I battesimi si facevano quasi subito e la mamma era ancora in ospedale quando si decise di farlo, la mamma raccomandò alla sorella ed allo zio Tonino, cioè il padrino e la madrina del bimbo, di mettere il nome del padre morto anni prima e cioè Paolo e solo Paolo (questo perché Angela sognò il padre che non aveva mai conosciuto in quanto era troppo piccola quando se ne andò, che le regalava un fagottino bianco ed azzurro, come fosse un segno).
“Non ti preoccupare Angela, ci penso io.” le disse la sorella.
Una volta in chiesa zia Gina con altri parenti non appena sentì zia Mina dire: lo chiamiamo Paolo al prete officiante, interruppe la cerimonia:
“Ma... ma come Paolo? Solo Paolo? Ma mettete un altro nome più chic, più adatto ad un bimbo bello così... Magari Giampaolo... Giovanni Paolo o...”.
Il papà essendo ateo non c'era in chiesa per protestare, le nonne erano allibite, ma le prozie e zie varie con cugini appresso approvarono e così il povero piccolo dopo le peripezie della nascita fu chiamato Giampaolo Daccò (che per esteso alla fine fu Giampaolo Daccò Marchese di … e Duca di... evitiamo di fare gli snob dicendo le casate, sarà meglio).
La reazione della mamma finito il battesimo non è purtroppo possibile scriverla per contenuti altamente proibitivi, diciamo che era piuttosto inc... incavolata e inviperita...

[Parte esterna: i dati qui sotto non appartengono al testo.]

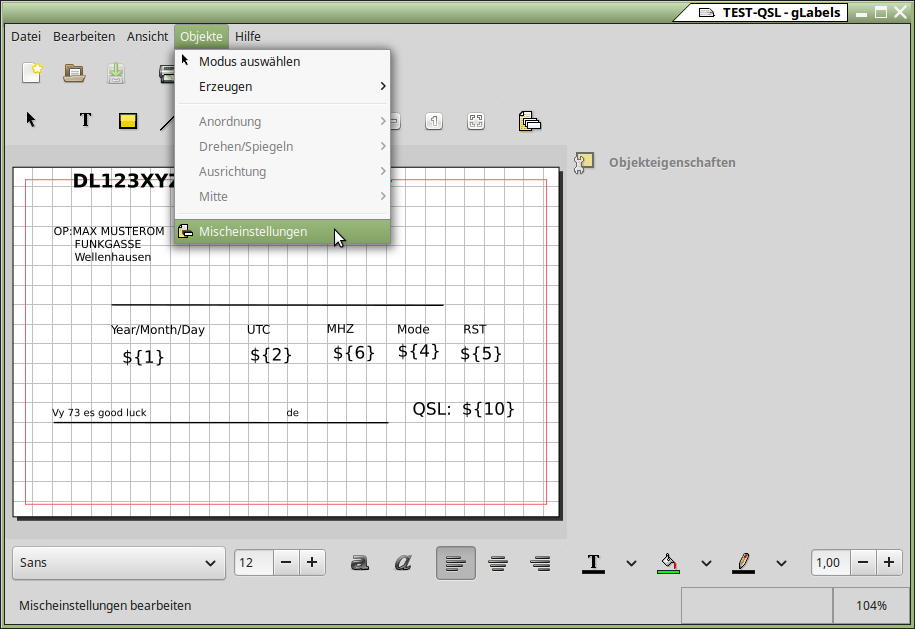Open the Erzeugen submenu
Image resolution: width=915 pixels, height=629 pixels.
[225, 87]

Comunque quando il piccolo tornò a casa dove faceva un freddo becco ed era tutto ghiacciato, alla festa in famiglia fatta la domenica successiva a mezzogiorno, con almeno 3000 persone, no non esageriamo erano 30 circa di cui una decina di ubriachi (gli uomini di famiglia n.d.s.), il bimbo incominciò (credo) a rendersi conto di avere a che fare con una gabbia di matti.
Si sentì chiamare Giampaolo, Paolo, Paolino, Paoletto, in dialetto Paulén, poi Giampy ed ORRORE Gipa (come la chiamavano una mezza pazza Sant'Angelo anni addietro)... Da lì l'urlo della giovane mamma.
“Basta! Si chiama PAOLO PAOLO PAOLO e basta.”
E da allora il bimbo in base alle visite ai e dei parenti fu chiamato: Giampaolo, Paolo, Paolino per la pace di tutti (tranne della mamma).